O arcebispo de Campo Grande, Dom Dimas Lara Barbosa, celebrou nesta quinta-feira (2) a tradicional missa de lava-pés com homens e mulheres acolhidos em duas casas de apoio na Rua Monte das Oliveiras, região do Bairro Estrela do Sul, em Campo Grande. A cerimônia integrou a programação da Semana Santa e seguiu o tema da Campanha da Fraternidade 2026, voltado à moradia.
O arcebispo de Campo Grande, Dom Dimas Lara Barbosa, celebrou a missa de lava-pés da Quinta-feira Santa em duas casas de apoio a moradores de rua, seguindo o tema da Campanha da Fraternidade 2026, voltado à moradia. Durante a cerimônia, ele lavou os pés dos acolhidos e destacou o gesto como sinal de serviço. “Celebrar aqui reforça esse chamado”, disse o arcebispo.
A celebração ocorreu na Casa de Apoio aos moradores de rua São Francisco de Assis e na Casa de Apoio às moradoras de rua Santa Clara. Durante o rito, Dom Dimas lavou os pés dos acolhidos e destacou o gesto como sinal de serviço e acolhida. “Essa missa é muito especial porque marca o início do Tríduo Pascal. Celebramos a Eucaristia e o gesto de Jesus, que lavou os pés dos apóstolos”, afirmou.
O arcebispo explicou que escolheu o local por causa do tema da Campanha da Fraternidade. “Existem pessoas sem casa, outras em moradias precárias e também a população de rua. Celebrar aqui reforça esse chamado”, disse. Ele também afirmou que costuma levar a celebração a locais de sofrimento. “Já celebrei em presídio, aldeia indígena e unidades sociais”, completou.
Após o lava-pés, os fiéis participaram da comunhão. Em seguida, o Santíssimo Sacramento seguiu para a capela, onde permanece em adoração antes de ser guardado no sacrário. Dom Dimas lembrou que na Sexta-feira Santa não há missa. “É um dia de silêncio e reflexão”, explicou.

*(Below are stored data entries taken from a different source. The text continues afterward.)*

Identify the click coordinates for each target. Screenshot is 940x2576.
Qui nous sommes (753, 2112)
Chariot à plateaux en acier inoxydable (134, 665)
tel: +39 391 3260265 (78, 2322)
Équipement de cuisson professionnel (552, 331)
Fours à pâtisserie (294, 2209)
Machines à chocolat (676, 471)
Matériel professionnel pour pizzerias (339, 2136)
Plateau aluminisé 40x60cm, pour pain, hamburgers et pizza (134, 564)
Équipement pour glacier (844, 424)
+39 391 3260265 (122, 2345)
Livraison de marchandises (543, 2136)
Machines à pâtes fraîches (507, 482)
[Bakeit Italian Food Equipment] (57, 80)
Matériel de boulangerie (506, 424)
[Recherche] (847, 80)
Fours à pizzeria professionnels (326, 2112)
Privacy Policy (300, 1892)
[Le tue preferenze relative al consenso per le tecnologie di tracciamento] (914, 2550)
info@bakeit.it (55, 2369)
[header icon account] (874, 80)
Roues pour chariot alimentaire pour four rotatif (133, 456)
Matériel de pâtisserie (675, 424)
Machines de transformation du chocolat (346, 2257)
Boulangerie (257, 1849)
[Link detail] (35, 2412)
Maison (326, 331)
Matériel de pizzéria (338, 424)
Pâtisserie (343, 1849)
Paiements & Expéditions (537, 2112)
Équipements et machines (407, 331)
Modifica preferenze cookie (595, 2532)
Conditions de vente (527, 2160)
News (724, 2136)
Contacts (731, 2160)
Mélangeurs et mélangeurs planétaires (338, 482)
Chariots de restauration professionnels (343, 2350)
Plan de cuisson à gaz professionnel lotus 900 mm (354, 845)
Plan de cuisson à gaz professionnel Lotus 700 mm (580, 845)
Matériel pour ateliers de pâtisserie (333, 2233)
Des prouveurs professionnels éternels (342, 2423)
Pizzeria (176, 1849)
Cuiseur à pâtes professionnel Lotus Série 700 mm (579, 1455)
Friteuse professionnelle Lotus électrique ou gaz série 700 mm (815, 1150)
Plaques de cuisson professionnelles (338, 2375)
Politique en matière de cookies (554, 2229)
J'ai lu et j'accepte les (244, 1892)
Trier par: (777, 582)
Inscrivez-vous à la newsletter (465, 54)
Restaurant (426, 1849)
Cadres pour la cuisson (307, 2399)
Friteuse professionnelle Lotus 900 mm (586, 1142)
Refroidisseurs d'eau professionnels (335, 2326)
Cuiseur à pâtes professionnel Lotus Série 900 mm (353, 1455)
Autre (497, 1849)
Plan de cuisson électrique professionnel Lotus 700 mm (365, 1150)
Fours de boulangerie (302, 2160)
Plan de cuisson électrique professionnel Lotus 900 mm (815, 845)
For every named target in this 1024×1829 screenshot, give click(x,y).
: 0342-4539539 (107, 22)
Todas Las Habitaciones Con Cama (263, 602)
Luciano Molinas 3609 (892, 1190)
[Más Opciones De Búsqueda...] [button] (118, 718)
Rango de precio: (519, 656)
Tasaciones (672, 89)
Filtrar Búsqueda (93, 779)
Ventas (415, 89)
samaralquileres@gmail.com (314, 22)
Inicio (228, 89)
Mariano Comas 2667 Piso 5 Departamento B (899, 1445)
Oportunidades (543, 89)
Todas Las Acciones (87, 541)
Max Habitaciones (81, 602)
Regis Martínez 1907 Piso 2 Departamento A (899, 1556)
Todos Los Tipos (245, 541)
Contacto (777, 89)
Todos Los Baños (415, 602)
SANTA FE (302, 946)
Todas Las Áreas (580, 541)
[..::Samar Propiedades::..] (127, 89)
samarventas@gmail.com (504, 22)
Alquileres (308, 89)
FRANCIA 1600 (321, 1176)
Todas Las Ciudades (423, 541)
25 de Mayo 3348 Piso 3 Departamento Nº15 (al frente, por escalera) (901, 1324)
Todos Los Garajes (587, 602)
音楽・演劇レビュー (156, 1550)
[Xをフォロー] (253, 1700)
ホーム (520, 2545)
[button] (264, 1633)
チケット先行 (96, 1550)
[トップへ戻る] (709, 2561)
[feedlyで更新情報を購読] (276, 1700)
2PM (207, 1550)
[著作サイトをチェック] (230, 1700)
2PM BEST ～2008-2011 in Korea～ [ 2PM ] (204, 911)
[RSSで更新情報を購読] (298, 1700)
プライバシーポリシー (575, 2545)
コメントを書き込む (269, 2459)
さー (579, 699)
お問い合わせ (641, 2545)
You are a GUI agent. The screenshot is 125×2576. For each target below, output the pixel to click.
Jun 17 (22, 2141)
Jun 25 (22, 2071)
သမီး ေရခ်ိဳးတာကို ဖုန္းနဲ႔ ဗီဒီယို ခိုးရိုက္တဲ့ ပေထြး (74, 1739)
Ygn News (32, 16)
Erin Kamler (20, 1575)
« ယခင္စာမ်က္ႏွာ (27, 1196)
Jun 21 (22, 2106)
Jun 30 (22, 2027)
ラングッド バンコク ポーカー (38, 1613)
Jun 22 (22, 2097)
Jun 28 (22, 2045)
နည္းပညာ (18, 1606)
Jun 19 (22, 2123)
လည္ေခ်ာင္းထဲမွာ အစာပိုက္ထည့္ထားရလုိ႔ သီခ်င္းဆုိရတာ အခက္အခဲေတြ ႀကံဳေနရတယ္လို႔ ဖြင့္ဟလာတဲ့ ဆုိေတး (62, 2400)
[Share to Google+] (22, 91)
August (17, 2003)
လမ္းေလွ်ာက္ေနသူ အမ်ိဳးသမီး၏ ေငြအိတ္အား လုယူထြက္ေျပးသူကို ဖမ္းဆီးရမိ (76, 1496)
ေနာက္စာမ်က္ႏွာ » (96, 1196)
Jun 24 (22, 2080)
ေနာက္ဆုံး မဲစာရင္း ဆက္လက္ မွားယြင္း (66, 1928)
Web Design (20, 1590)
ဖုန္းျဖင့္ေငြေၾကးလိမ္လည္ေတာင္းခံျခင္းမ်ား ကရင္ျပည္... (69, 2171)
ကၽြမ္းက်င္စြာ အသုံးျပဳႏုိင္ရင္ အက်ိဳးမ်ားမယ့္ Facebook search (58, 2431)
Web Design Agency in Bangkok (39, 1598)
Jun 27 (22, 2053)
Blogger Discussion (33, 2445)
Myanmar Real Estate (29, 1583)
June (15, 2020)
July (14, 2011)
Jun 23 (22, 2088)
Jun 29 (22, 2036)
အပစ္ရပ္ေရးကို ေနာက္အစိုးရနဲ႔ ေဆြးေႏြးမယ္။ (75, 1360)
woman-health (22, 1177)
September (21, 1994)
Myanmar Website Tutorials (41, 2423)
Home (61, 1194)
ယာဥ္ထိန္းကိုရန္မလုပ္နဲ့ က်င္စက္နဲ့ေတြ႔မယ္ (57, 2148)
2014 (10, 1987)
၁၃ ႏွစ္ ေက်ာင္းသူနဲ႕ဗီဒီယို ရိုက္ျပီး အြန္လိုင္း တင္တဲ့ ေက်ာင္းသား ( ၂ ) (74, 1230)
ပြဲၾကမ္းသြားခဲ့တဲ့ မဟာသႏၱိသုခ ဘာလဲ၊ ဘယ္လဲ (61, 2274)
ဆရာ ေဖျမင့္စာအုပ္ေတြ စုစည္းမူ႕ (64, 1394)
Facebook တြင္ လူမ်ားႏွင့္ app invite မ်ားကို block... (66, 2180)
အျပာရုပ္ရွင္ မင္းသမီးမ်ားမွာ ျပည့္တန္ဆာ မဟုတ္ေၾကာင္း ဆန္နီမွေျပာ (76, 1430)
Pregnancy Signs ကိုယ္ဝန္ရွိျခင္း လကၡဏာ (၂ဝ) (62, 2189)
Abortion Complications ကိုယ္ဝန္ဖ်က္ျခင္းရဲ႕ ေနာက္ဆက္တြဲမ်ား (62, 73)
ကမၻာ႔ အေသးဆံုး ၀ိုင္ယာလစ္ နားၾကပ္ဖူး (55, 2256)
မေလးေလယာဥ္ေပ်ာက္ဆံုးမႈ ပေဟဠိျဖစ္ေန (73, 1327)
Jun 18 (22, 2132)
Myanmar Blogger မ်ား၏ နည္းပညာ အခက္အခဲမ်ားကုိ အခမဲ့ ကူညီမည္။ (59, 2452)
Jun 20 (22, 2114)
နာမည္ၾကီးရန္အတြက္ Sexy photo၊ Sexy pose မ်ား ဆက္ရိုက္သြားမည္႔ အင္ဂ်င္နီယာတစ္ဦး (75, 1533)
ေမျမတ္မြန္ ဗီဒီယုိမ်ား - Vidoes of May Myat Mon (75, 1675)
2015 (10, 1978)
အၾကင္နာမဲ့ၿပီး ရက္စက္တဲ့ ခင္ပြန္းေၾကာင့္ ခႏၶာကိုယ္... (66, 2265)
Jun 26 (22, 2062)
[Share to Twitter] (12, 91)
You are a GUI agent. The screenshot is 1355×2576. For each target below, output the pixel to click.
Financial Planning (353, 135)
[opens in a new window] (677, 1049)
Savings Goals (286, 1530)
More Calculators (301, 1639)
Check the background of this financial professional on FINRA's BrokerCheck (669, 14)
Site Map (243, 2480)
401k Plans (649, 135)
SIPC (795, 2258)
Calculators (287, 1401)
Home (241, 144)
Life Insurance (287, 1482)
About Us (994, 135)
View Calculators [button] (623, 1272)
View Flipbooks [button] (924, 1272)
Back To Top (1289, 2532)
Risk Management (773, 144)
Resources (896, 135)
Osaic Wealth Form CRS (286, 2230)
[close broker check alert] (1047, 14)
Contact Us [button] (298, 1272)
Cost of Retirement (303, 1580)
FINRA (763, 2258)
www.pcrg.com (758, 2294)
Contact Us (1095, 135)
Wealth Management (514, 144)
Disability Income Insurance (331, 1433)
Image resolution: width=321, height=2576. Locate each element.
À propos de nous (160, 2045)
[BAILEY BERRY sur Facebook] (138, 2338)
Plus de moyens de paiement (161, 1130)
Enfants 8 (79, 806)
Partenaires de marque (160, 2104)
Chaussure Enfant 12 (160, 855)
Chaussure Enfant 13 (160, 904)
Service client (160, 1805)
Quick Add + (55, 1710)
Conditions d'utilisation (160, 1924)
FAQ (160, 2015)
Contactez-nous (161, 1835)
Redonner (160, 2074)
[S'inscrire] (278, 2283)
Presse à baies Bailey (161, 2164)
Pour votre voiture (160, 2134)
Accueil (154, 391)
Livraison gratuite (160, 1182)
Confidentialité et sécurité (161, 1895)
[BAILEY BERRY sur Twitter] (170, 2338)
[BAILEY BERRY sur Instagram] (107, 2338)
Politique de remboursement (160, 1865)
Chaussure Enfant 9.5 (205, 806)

Na programação, o arcebispo atende confissões na manhã desta sexta-feira (3) na Santa Casa, no cruzamento das ruas Rui Barbosa e Mato Grosso. À tarde, ele segue para Ribas do Rio Pardo.
Coordenador da casa, Olney Serrou dos Santos definiu o momento como de emoção. “É na simplicidade e na humildade que encontramos Jesus. Aqui acolhemos pessoas que chegam sem dignidade e buscamos resgatar essa confiança”, afirmou.
Ele explicou que os acolhidos chegam por iniciativa própria ou encaminhados por serviços sociais. “Temos uma equipe com assistente social, advogado e nutricionista. Todos passam por triagem antes da acolhida”, disse. Segundo Olney, a casa oferece alimentação diária e apoio para tratamento. “Muitos perderam vínculo com a família por causa das drogas ou do álcool. Aqui tentamos reconstruir essas histórias”, declarou.
Acolhida há dois meses, Milene Barbosa, 44 anos, participou pela primeira vez da cerimônia. “Eu me senti limpa e mais perto de Cristo. Cheguei aqui em situação de rua e fui acolhida com amor. Hoje penso em um futuro melhor”, relatou.
Paulo César, 30 anos, também acolhido há dois meses, descreveu a experiência como marcante. “Foi uma sensação diferente. Eu peço a Deus para tirar minha vida das drogas e renovar tudo. Aqui fui bem acolhido”, afirmou.